L’éducation dans l’enfance de Muad’Dib, alors qu’il était encore Paul
Atrèides, durant ses quinze premières années sur Caladan fut, dans certaines
matières, très étendue alors que dans d’autres elle était limitée. Il n’eut pas
de compagnons de jeux, pour des raisons évidentes de sécurité, et il ne s’était
jamais senti à l’aise avec quelqu’un de son âge, sauf Chani. Il n’avait jamais
été en contact avec la société des péons de Caladan, les cultivateurs de riz
pundi, même s’il avait souvent exprimé de la curiosité pour leur coutumes et
s’il avait même apprit un peu sur leurs pratiques religieuses qui, à bien des
égards, étaient étonnamment semblables à celles des fremen d’Arrakis. Son père,
le Duc Rouge, Leto Atréides, n’était pas très croyant, il maintenait une
indifférence polie, inhérente à sa classe sociale. Sa mère, Dame Jessica, un
adepte Bene Gesserit, avait formé son fils dans le contrôle prana – la
musculature – et le bindu – les nerfs – lui avait enseigné la Litanie contre la peur et lui
avait sans doute transmis une partie de la sagesse incorporée dans le Livre d’Azhar. Cependant, son
intérêt pour le pouvoir avait une base imprécise, son ambition motrice (pour
peu qu’il l’ait comprise) et son sang-froid rigide avaient quelque peu inhibé
l’expression de l’amour maternelle. Deux de ses compagnons-professeurs, Gurney
Halleck et le docteur Wellington Yueh, baignèrent le jeune Paul dans le langage
et l’esprit de la BCO. Gurney
Halleck, un troubadour mais aussi un guerrier, avait toujours une citation prête
pour n’importe quelle occasion. La
réputation de traîtrise du docteur Yueh, dans l’histoire, ne devrait pas faire
oublier la valeur de son enseignement, ni sa gentillesse personnelle ; il
eut la plus douce influence sur son élève et une influence religieuse dans
l’ancien esprit ortho-catholique.

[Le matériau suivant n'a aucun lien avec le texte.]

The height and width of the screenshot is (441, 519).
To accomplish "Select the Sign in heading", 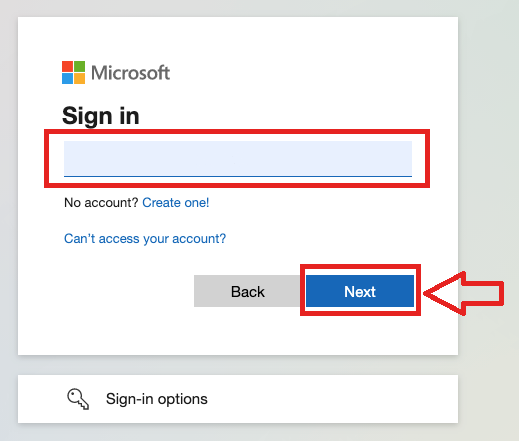I will click(x=101, y=116).
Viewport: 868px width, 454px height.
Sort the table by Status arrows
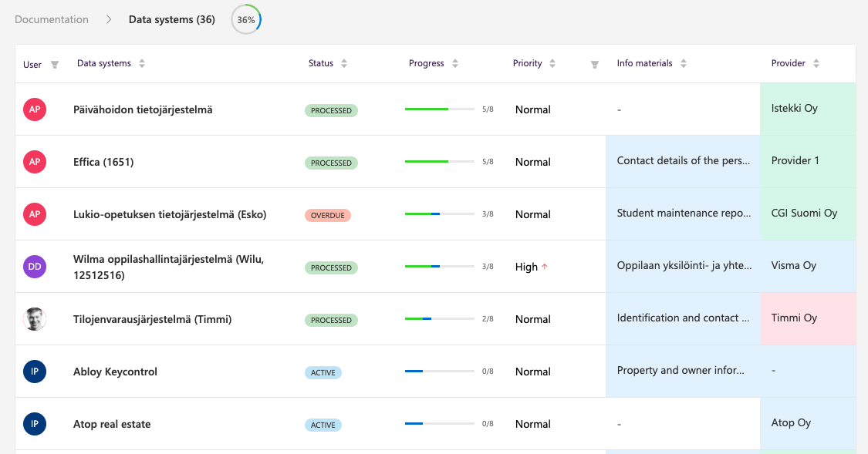click(x=344, y=63)
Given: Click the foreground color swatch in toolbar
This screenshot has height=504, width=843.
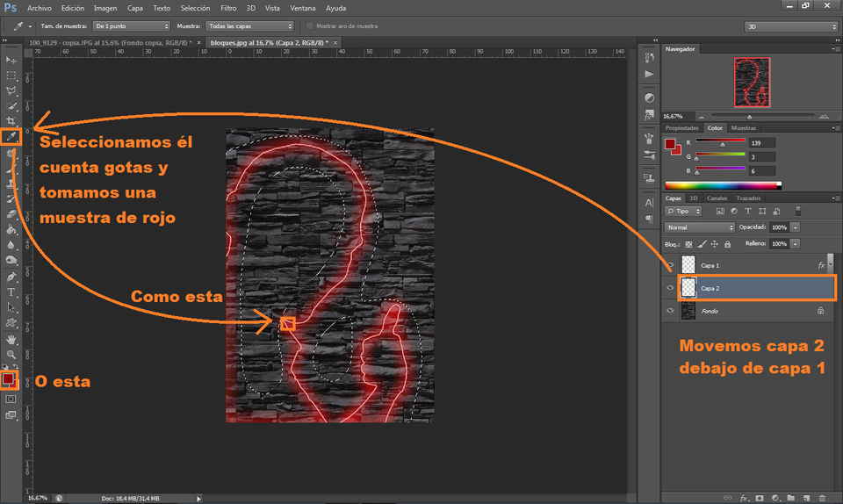Looking at the screenshot, I should pyautogui.click(x=9, y=378).
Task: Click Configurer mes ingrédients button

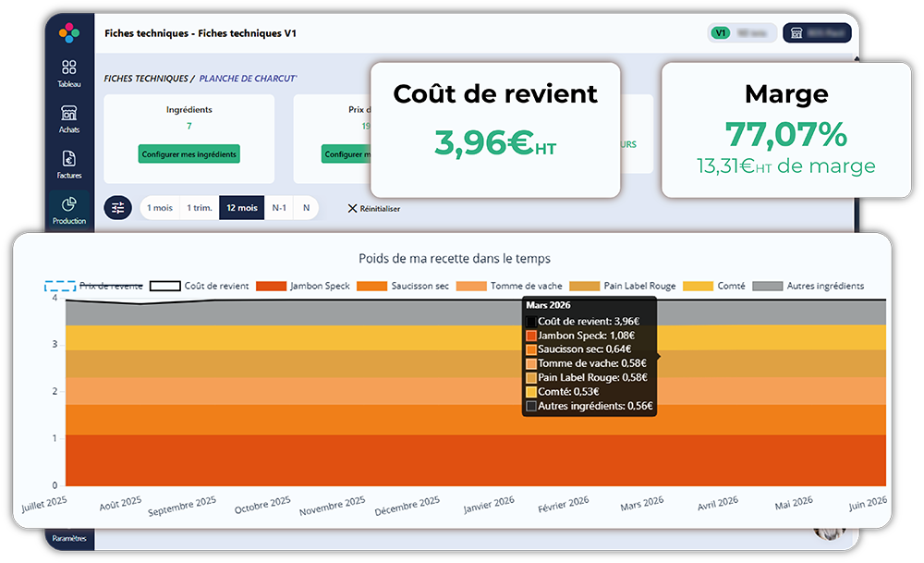Action: click(x=189, y=153)
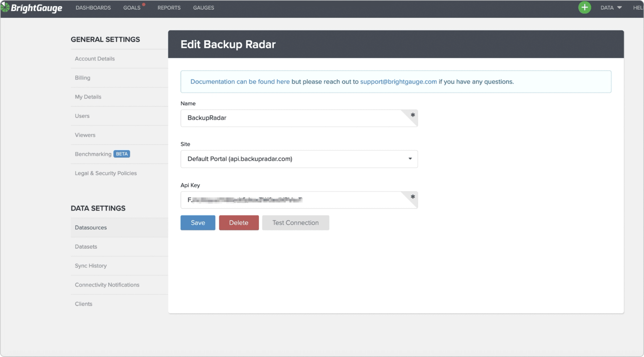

C’est Yueh qui offrit à Paul son premier
cadeau, sa copie personnelle de la BCO,
une édition pour les voyageurs de l’espace, au moment où ils étaient sur le
point de quitter Caladan. Paul se souvint, plus tard, de « cette
exposition à la BCO, à un
moment critique ».
Qu’est-ce
qui, dans le don de ce livre imprimé sur filaments, fit entrevoir le but
terrible à Paul ? Il fut rapporté qu’il avait senti son importance presque
aussitôt. Un curieux incident se produisit alors que Yueh montrait à son élève
comment faire fonctionner le livre. Paul était censé lire la kalima 467, mais
l’ouvrage s’ouvrit sur le passage préféré de l’épouse Bene Gesserit de Yueh. Ce
texte (Le crâne noir, vis.99) laisse à penser que nous pouvons tous être sourds
et aveugles sur un autre monde qui nous entoure ; l’imagination de Paul a
pu avoir été réveillé alors, et plus tard avoir pensé qu’il pouvait être le
premier homme choisit pour traverser une perception plus large.
Le
texte que Yueh lui avait demandé de lire, « De l’eau commence toute
vie », et cela refera surface plus tard. Deux choses peuvent être dites
ici concernant la « terrible mission » de Paul.
Tout
d’abord, et de toute évidence, il cita le texte lorsqu’après son duel avec
Jamis, il fut troublé d’accepter l’eau du cadavre du fremen ; Paul aurait
pu avoir l’intuition prémonitoire de ce moment. Deuxièmement, et plus
subtilement, peut être que le texte, dans son association des termes clés
« l’eau » et la « vie », avait pu, de façon subliminale,
suggérer que dans cette seule idée reposaient les moyens d’atteindre ce but.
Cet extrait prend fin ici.